SP|6. BÖLÜM

76 5 1
                                    

Perdenin Ardındakiler, Uzaklara Savrulalım 🎵
...

Bazen sessiz kaldığımız anlar olur, dudaklarımızı mühürler ve sessizliğin bizi içine çekişini izleriz. Sonra mı? Sonra bir avcının avına en yakın olduğu an nefesini bile tuttuğu o kör sessizlik gibi, körleşir insan. Ağzın kurur, yutkunamazsın. Boş bir nefes düşer yalnızca boğazından aşağıya, sesini yutarsın.

Böyle zamanlarda öğrenir insan; sessizliğin okyanustan daha derin olduğunu.

Böyle zamanlarda fark eder; boğulma vaktinin yaklaştığını.

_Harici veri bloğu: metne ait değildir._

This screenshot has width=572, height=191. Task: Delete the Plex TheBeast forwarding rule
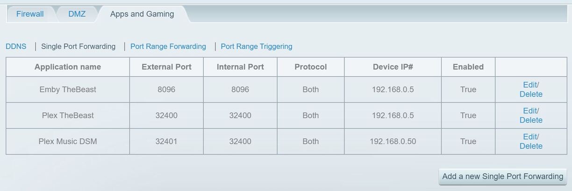click(531, 120)
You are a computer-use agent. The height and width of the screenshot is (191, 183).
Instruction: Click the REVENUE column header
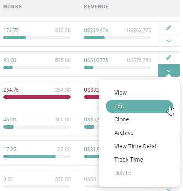click(96, 7)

Bunun tanımı göğse oturan, vücudunu iki büklüm ederek nefes almanı zorlaştıran bir yumruysa eğer, boğuluyordum. Duvarımda beliren ilahi geçitte, elinde cımbız tutarken cam kırıklarıyla dolu yolu geçmeye çalışan genç kızın birbirine karışmış saçlarını, yara bere olmuş ayaklarını izliyor, onun ben olduğuma inandıramıyordum kendimi. İnandır. Hakkında yanıldığımı göster bana.

Böyle demişti Dağderen; inandır.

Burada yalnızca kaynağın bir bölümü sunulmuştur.